BEGIN AVAILABLE DATA

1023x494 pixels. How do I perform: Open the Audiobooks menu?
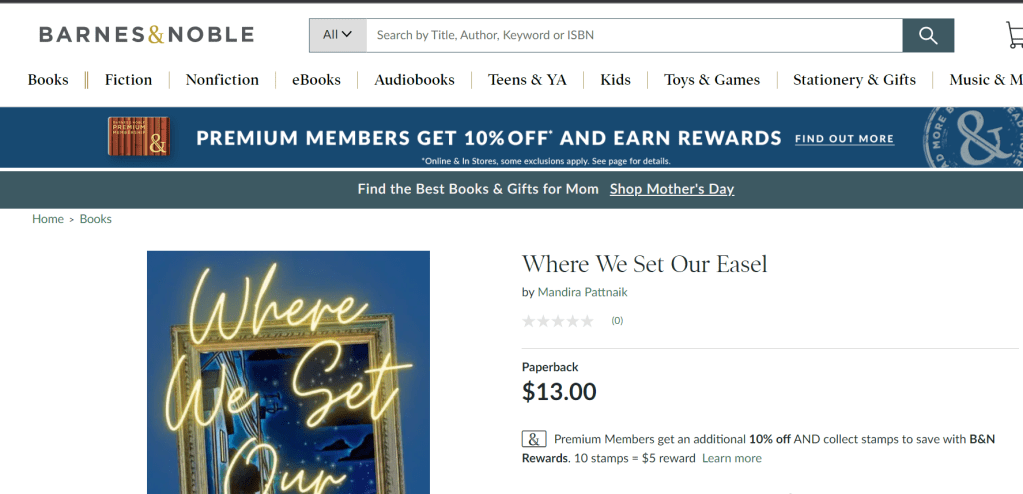pyautogui.click(x=414, y=80)
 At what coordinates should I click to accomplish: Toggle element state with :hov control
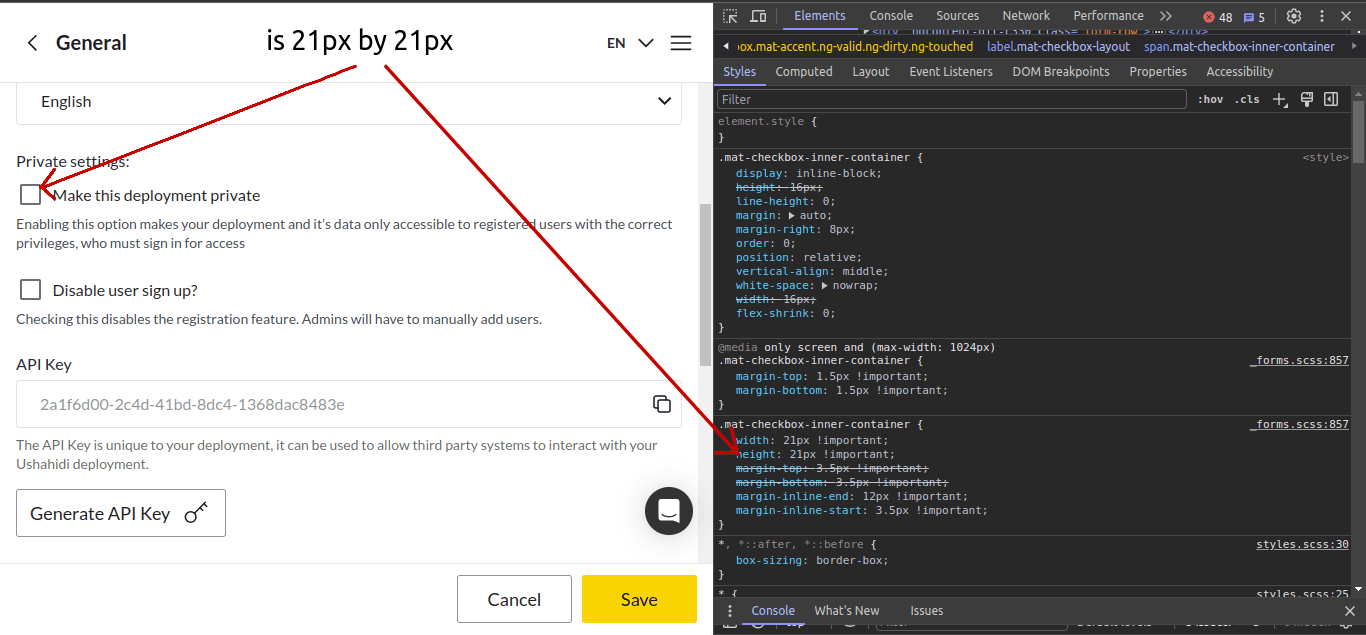pos(1211,99)
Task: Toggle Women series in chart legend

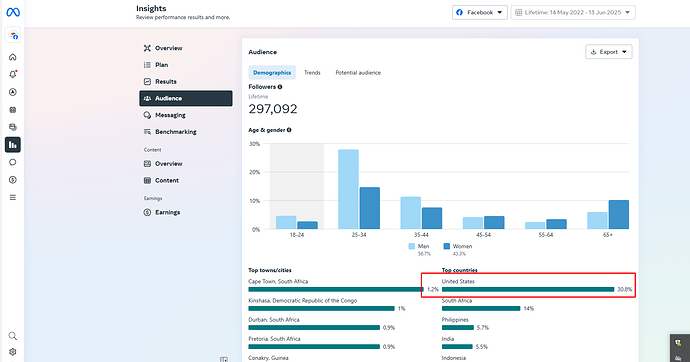Action: (x=458, y=246)
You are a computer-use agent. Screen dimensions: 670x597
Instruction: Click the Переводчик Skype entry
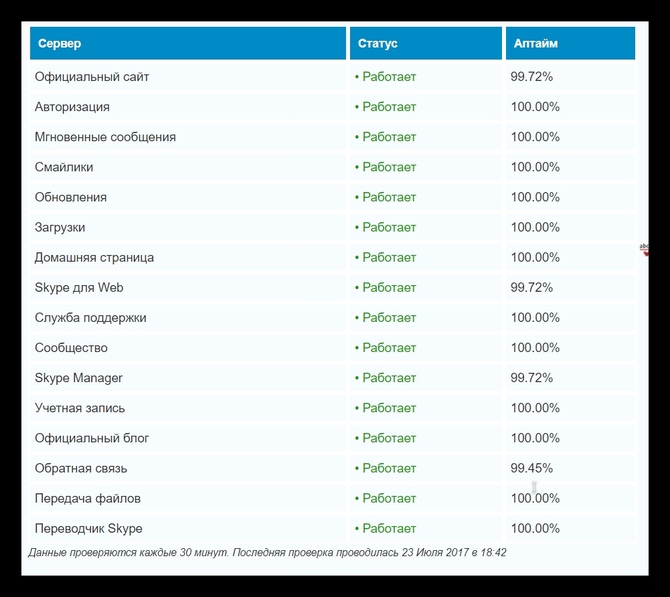pyautogui.click(x=88, y=529)
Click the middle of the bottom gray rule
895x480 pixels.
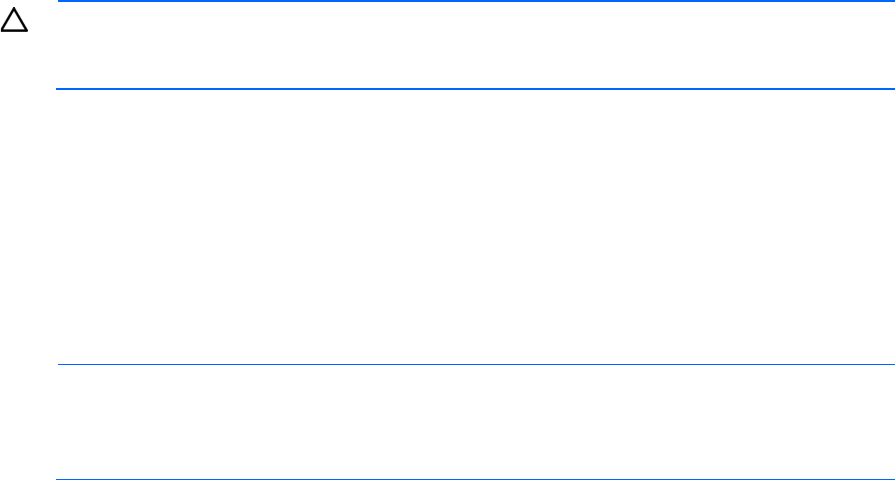pos(475,479)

END AVAILABLE DATA

__WORK TO COMPLETE__
Skipping any pictures, transcribe the full listing exactly.

__ANSWER TO THE EXERCISE__
1023x494 pixels. How do I perform: Open the Audiobooks menu?
pyautogui.click(x=414, y=80)
 At what coordinates should I click to accomplish: Toggle element state with :hov control
pos(1211,99)
Task: Toggle Women series in chart legend

Action: (x=458, y=246)
You are a computer-use agent. Screen dimensions: 670x597
Instruction: Click the Переводчик Skype entry
pyautogui.click(x=88, y=529)
Click the middle of the bottom gray rule
895x480 pixels.
pos(475,479)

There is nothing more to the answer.